◆ **Exercise aim**
Return every line from the one with "ABOUT US (686, 210)" through the one with "René Goscinny, cent ans et toujours irréductible (151, 838)", inclusive, exactly as it appears below.

◆ **Listed records**
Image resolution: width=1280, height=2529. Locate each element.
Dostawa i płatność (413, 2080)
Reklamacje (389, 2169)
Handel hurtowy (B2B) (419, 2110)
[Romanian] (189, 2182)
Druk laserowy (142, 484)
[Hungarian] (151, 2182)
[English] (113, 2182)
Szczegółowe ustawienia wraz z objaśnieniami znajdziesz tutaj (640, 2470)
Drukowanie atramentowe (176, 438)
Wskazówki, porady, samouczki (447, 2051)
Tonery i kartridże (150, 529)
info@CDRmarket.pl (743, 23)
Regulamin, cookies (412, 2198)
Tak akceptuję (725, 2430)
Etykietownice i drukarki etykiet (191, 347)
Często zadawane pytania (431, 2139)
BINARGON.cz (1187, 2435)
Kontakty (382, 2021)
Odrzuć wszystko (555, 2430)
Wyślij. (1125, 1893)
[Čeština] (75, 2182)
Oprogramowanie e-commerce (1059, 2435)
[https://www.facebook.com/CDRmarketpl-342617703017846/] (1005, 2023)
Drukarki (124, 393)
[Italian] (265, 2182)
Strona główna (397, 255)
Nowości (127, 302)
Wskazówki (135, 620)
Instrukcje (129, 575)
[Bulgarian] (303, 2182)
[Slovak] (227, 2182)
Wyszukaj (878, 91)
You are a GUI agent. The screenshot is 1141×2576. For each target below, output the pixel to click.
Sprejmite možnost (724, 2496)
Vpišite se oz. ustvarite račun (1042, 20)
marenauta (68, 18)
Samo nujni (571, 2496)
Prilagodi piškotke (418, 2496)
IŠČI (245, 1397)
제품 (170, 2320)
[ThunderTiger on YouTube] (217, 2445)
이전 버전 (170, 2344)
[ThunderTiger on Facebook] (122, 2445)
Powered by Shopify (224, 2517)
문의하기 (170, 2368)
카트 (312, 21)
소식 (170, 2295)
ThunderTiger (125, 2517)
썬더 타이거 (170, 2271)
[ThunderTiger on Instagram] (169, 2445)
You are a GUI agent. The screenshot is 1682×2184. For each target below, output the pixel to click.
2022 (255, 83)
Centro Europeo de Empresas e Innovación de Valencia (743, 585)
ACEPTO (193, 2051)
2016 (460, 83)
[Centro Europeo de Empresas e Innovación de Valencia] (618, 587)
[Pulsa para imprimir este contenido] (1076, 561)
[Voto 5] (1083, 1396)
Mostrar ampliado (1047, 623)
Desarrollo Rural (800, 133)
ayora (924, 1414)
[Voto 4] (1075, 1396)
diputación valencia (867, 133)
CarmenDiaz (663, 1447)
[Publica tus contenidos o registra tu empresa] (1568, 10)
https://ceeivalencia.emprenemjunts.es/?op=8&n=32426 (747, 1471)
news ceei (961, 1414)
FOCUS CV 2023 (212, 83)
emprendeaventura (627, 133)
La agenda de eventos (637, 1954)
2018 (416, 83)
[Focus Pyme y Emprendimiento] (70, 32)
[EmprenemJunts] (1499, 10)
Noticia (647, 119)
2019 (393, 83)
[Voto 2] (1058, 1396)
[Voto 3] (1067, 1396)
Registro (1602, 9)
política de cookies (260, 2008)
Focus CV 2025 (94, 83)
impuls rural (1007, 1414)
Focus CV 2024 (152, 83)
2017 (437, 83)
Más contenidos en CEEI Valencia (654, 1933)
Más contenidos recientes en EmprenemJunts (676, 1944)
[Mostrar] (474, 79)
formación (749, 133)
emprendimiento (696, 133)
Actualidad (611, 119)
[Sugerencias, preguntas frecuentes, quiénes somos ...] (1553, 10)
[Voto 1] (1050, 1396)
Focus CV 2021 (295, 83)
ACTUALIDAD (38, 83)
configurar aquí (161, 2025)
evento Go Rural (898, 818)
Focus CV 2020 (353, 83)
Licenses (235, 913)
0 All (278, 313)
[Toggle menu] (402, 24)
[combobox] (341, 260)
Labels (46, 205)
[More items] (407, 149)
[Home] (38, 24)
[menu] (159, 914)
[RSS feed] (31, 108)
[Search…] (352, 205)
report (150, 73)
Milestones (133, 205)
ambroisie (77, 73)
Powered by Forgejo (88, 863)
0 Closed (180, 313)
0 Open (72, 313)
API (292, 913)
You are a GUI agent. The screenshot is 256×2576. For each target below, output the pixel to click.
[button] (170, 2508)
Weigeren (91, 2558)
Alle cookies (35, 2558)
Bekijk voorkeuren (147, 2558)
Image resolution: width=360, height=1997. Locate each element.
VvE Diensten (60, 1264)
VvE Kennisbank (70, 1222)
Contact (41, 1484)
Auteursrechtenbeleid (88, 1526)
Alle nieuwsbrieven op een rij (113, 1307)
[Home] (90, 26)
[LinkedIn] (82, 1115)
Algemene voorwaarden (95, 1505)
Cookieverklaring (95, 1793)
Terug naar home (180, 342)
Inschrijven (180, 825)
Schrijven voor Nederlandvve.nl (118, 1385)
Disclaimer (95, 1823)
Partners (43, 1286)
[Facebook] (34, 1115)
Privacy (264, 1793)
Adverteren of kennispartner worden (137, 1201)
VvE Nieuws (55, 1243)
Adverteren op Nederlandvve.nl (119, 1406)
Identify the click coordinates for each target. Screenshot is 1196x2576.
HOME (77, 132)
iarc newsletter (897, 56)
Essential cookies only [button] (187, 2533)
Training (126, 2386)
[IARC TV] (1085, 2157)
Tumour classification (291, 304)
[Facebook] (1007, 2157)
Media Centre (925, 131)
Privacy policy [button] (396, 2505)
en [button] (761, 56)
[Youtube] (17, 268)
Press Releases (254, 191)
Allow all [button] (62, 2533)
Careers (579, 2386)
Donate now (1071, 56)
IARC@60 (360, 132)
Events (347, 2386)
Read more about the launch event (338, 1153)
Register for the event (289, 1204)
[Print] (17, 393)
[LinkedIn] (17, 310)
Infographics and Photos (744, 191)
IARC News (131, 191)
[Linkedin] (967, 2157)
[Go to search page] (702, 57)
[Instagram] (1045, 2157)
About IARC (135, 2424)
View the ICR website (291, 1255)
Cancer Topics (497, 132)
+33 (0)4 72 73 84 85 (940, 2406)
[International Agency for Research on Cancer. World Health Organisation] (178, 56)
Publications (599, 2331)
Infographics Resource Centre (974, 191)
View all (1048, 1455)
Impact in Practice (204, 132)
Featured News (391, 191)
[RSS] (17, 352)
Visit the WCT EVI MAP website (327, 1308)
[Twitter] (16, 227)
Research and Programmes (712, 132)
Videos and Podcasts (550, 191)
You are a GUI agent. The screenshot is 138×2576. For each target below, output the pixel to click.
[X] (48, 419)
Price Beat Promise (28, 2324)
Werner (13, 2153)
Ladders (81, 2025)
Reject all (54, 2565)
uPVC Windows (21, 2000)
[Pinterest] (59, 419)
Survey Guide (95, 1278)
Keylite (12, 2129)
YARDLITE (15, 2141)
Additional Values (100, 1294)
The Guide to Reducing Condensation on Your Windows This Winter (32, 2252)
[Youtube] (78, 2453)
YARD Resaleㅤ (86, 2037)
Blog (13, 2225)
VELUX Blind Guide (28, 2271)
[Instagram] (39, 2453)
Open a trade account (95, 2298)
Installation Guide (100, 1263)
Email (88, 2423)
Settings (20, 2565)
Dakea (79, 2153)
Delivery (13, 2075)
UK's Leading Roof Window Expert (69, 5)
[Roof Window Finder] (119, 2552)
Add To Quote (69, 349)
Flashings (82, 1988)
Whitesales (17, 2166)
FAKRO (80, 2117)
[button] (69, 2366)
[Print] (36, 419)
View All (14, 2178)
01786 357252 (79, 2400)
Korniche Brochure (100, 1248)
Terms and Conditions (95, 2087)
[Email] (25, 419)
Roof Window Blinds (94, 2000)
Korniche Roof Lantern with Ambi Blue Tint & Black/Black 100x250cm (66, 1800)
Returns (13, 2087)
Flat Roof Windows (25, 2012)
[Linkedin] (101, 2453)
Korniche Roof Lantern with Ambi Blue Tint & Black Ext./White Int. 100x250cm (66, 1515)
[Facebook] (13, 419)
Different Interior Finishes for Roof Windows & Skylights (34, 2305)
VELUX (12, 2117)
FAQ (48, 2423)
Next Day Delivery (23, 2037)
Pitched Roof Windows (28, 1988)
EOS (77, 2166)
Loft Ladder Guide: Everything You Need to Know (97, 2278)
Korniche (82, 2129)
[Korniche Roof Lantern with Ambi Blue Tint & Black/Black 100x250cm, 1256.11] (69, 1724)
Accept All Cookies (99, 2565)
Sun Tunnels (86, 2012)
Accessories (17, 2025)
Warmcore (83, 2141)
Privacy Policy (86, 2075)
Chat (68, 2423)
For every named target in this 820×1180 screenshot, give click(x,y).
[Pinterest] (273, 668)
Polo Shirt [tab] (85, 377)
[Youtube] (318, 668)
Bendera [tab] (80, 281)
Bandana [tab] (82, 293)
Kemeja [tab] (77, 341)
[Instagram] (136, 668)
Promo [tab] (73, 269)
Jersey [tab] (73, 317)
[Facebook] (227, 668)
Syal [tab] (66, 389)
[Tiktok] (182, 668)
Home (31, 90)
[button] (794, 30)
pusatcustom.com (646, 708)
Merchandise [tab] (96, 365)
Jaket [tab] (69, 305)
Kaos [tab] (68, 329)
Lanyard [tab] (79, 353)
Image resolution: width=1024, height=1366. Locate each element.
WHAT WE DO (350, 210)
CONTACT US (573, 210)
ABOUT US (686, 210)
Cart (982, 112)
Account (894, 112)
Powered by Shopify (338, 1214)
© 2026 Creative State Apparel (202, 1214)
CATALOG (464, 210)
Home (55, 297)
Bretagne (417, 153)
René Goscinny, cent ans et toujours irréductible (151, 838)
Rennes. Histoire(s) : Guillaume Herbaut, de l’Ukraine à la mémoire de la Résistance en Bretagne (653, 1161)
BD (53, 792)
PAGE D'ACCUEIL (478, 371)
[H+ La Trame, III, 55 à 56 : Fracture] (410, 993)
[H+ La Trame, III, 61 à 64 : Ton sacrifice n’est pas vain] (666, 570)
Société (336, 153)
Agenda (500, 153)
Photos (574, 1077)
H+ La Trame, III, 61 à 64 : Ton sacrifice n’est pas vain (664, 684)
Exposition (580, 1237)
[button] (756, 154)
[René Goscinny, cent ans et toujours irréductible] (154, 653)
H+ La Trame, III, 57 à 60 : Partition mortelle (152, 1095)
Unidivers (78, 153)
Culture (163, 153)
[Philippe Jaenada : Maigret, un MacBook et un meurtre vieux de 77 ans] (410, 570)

◆ **The completed task**
ABOUT US (686, 210)
Cart (982, 112)
Account (894, 112)
Powered by Shopify (338, 1214)
© 2026 Creative State Apparel (202, 1214)
CATALOG (464, 210)
Home (55, 297)
Bretagne (417, 153)
René Goscinny, cent ans et toujours irréductible (151, 838)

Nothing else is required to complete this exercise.